Medicine shortages and availability issues

Table of contents

This content applies to human and veterinary medicines.

Improving the availability of medicines authorised in the European Union (EU) is a key priority for the European Medicines Agency (EMA) and the European medicines regulatory network. Shortages or other problems with the availability of medicines create challenges for the medicine supply chain, potentially seriously impacting human and animal health. 

Medicine shortages can have an impact on patient care. They can occur for many reasons, such as manufacturing difficulties, problems affecting the quality of medicines or increased demand.

Regulatory authorities in and outside Europe are increasingly working together to prevent shortages and to limit their impact whenever they occur.
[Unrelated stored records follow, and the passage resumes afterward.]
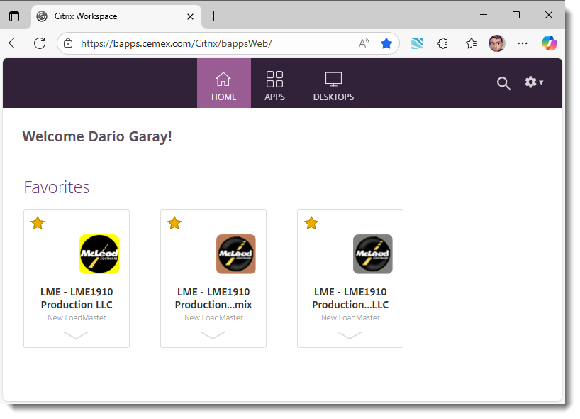Launch the gray McLeod Production...LLC app icon
Viewport: 580px width, 419px height.
point(372,254)
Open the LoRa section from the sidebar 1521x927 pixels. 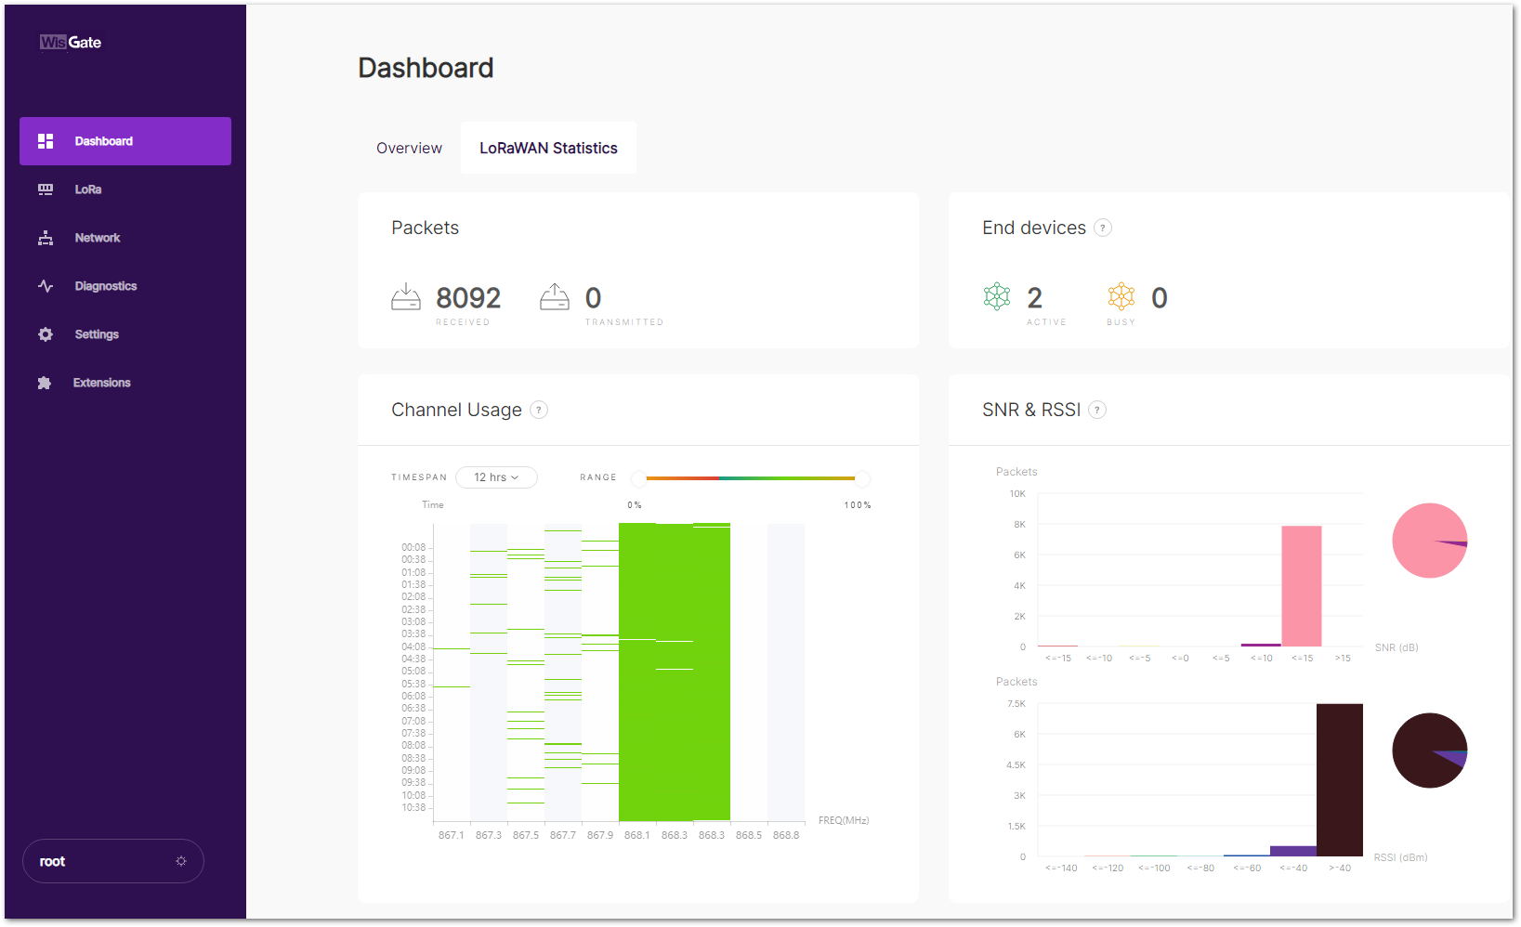point(46,189)
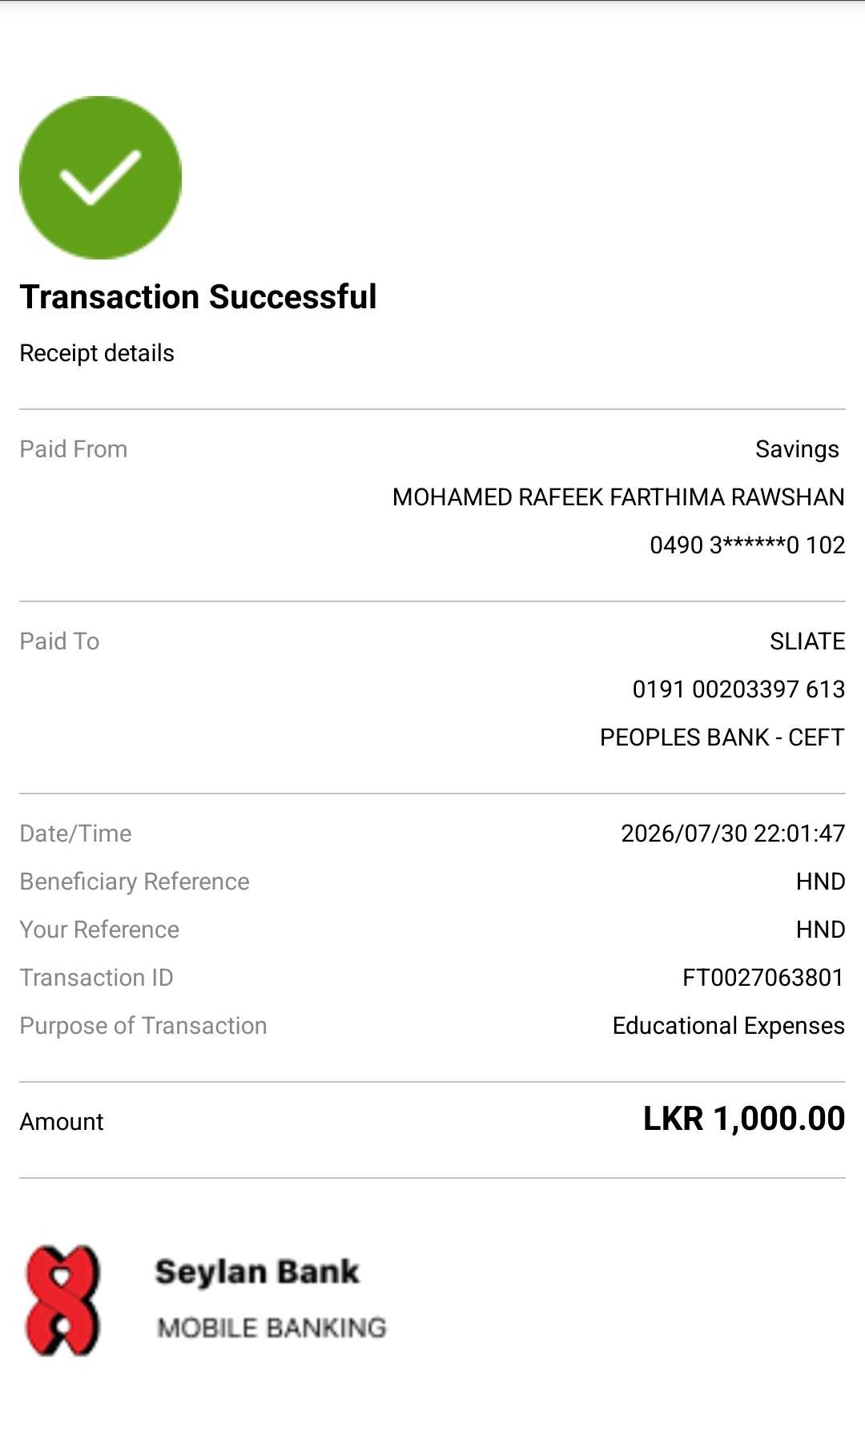The image size is (865, 1435).
Task: Select the Paid From label
Action: [74, 449]
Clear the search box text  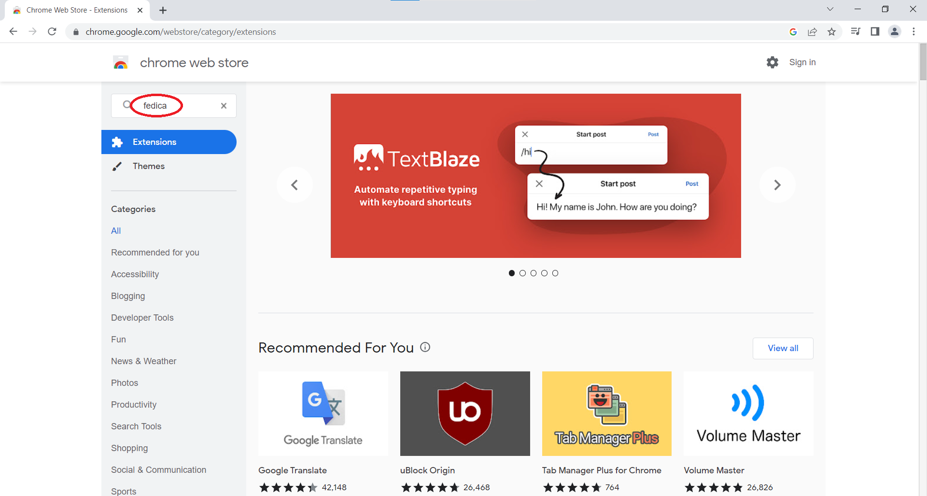click(224, 106)
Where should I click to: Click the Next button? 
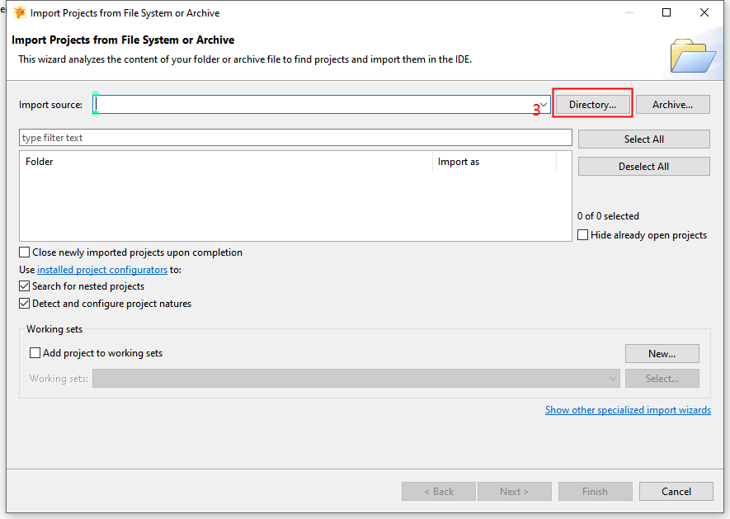pos(514,491)
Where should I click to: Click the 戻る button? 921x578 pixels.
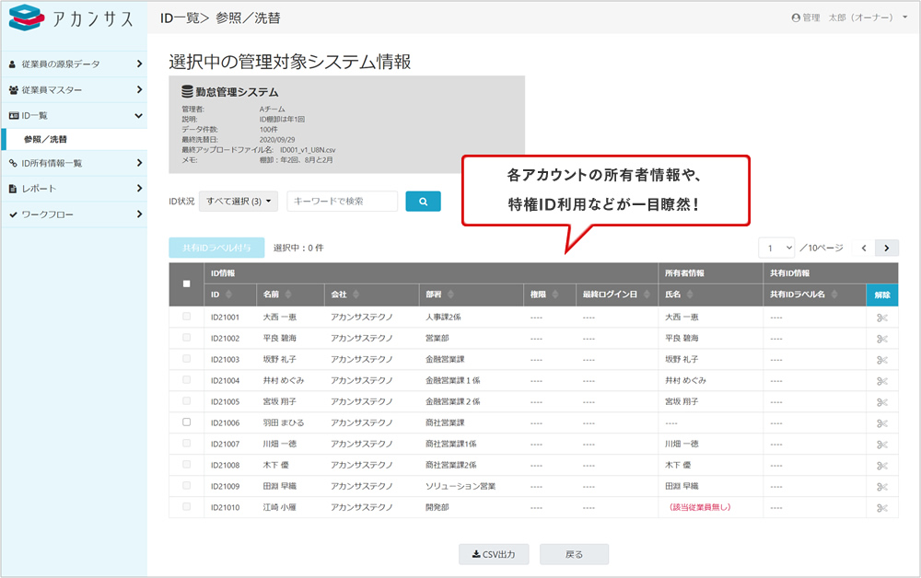click(x=574, y=553)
The European medicines regulatory network aims to minimise the impact of medicine shortages on patients by:

  • working with pharmaceutical companies to discuss their contingencies and resolve manufacturing and distribution issues;
  • sharing information with international partners about alternative sources of supply;
  • seeking input from patients and healthcare professionals on the impact of medicine shortages, to support decision-making;
  • taking measures to allow alternative medicines or suppliers to be used.

In this section

Public information on medicine shortages

EMA's shortages catalogue with information on ongoing and resolved shortages assessed by EMA and links to national registers of shortages

HMA / EMA Task Force on the Availability of Authorised Medicines for Human and Veterinary Use

Information about the Task Force, including its structure, work programme and composition

Availability of critical medicines before and during crises

EMA's role in coordinating the EU response to supply issues of human medicines caused by crises such as major events or public health emergencies

Guidance for patients and healthcare professionals

Measures that patients’ and healthcare professionals’ organisations can take to help prevent and manage shortages of human medicines in the EU

Guidance for companies

Guidance for marketing authorisation holders, wholesalers, distributors, and manufacturers on maintaining a continuous supply of their medicines

Guidance for regulators

Guidance on communicating to the public about shortage-related issues and managing shortages caused by manufacturing or quality problems.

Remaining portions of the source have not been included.